Classroom lesson · Wildlife · 🇧🇸 Bahamas

West Indian Flamingo

The national bird of the Bahamas — bright pink and brilliant

A group of bright pink West Indian flamingos wading in shallow water

Photo · Wikimedia Commons

What is it?

The West Indian flamingo is the national bird of the Bahamas and one of the most spectacular birds in the world. It is known for its gorgeous pink feathers, long stick-like legs, and the funny way it stands on one leg for hours at a time. The largest wild colony of flamingos in the western hemisphere lives on the Bahamian island of Inagua.

Tell me more

Flamingos are pink because of the food they eat. They feed on tiny shrimp and algae that contain a natural pink pigment called carotenoid. A flamingo that does not eat enough of these shrimp-like creatures gradually turns white! This means a bird's colour is a clue about how well it has been eating.

Inagua, the third-largest island in the Bahamas, is home to about 80,000 flamingos — one of the biggest colonies anywhere on Earth. The island's huge shallow salt lakes are perfect for flamingos because the salty water is full of the tiny creatures they love to eat. The whole lake can turn a breathtaking shade of pink when the birds gather together.

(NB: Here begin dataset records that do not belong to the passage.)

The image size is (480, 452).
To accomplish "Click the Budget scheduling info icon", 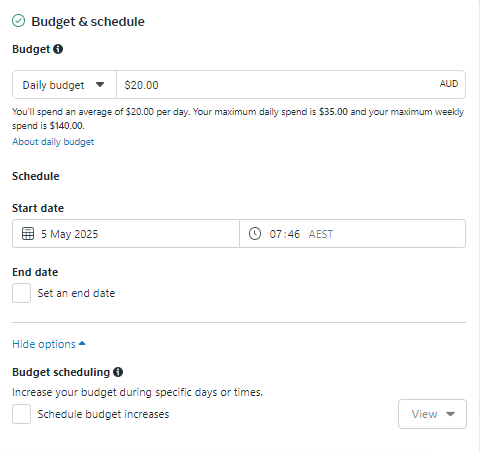I will [x=118, y=372].
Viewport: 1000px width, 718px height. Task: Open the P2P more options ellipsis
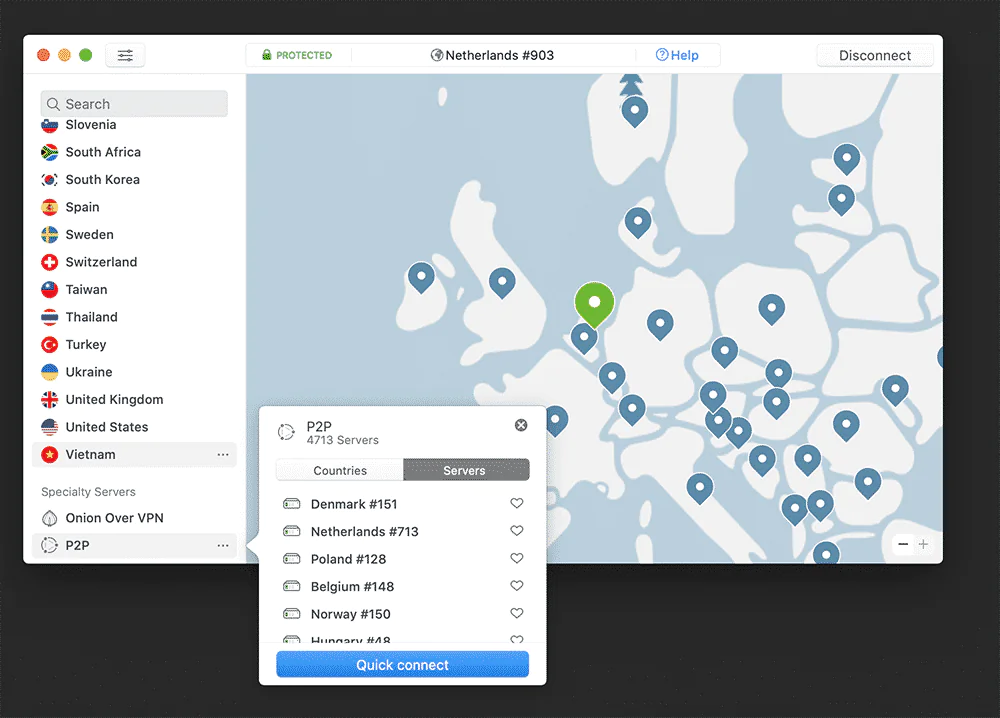(223, 546)
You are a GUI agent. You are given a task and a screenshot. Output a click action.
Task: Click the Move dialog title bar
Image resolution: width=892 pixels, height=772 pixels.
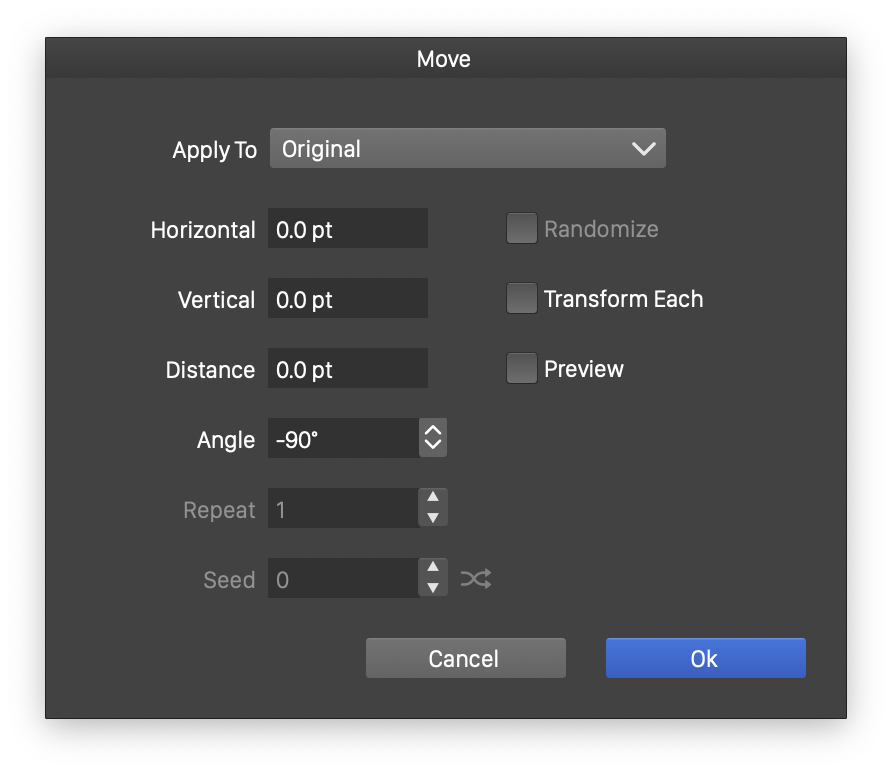pos(446,58)

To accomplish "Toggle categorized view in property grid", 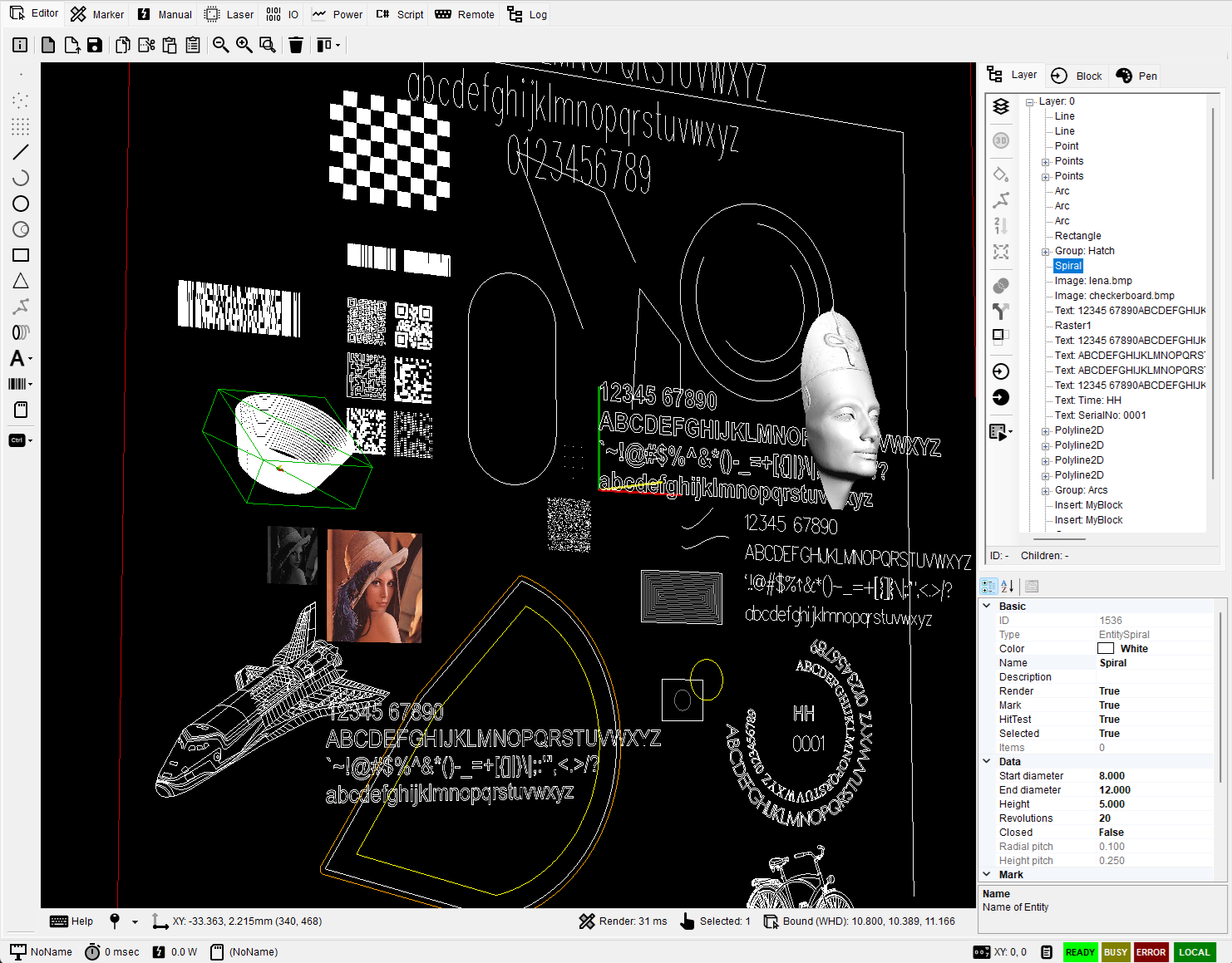I will point(988,586).
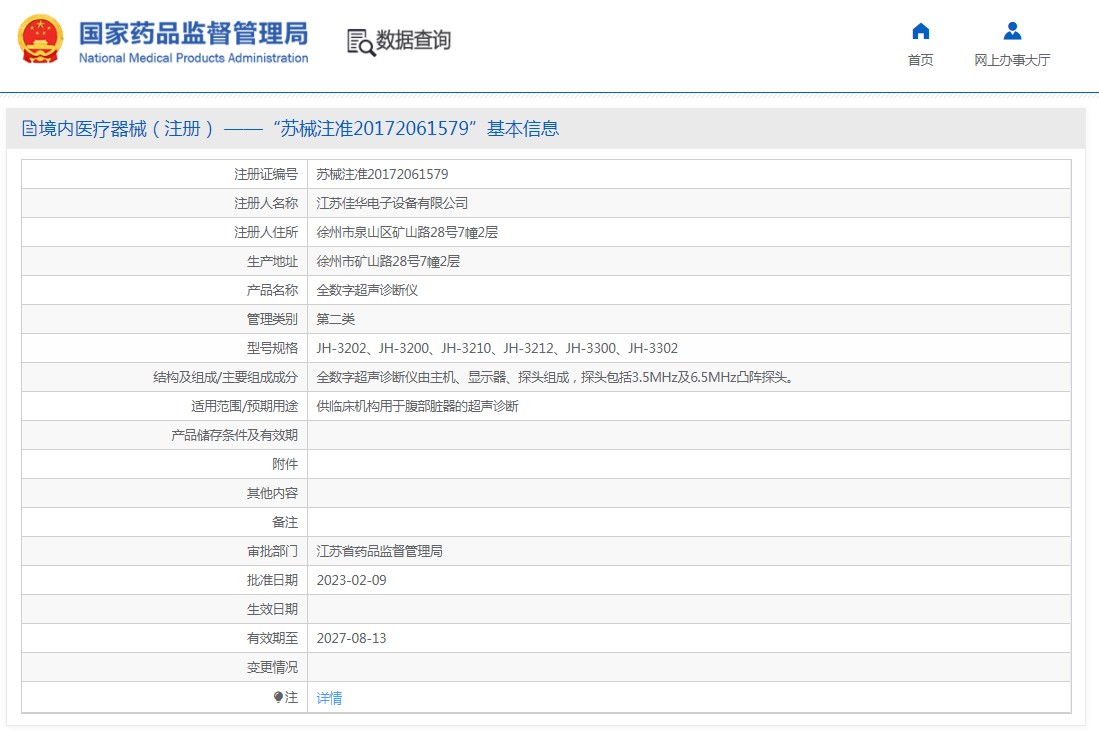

Flamingos have a very clever trick when they feed: they turn their beak upside down and use it like a strainer, pumping water in and out to filter out the tiny animals. The curved, bent shape of a flamingo beak is perfectly designed for this. It is like having a built-in kitchen sieve on your face.

Baby flamingos are born grey or white and take about two years to turn fully pink. Flamingo parents produce a special red liquid called 'crop milk' from their chests to feed their chicks — and this actually makes the parents temporarily paler while the babies grow more colourful.

In the classroom

Walk your class through this in 15 minutes.

Talk together

Discussion prompts

  1. 01Flamingos are pink because of what they eat. Can you think of any other animals whose colour comes from their diet?
  2. 02If flamingos stopped eating pink food, they would turn white. How does this show that animals and their environment are connected?
  3. 03Why do you think the Bahamas chose the flamingo as its national bird?
  4. 04Inagua has 80,000 flamingos in one place. What might it look like — and sound like — to stand near that lake?
Try this

Classroom activity

Draw a flamingo feeding sequence: first show the beak right-side-up, then show it plunged upside-down into water with arrows showing water going in and food being filtered. Add labels and a caption explaining the process to someone who has never seen a flamingo.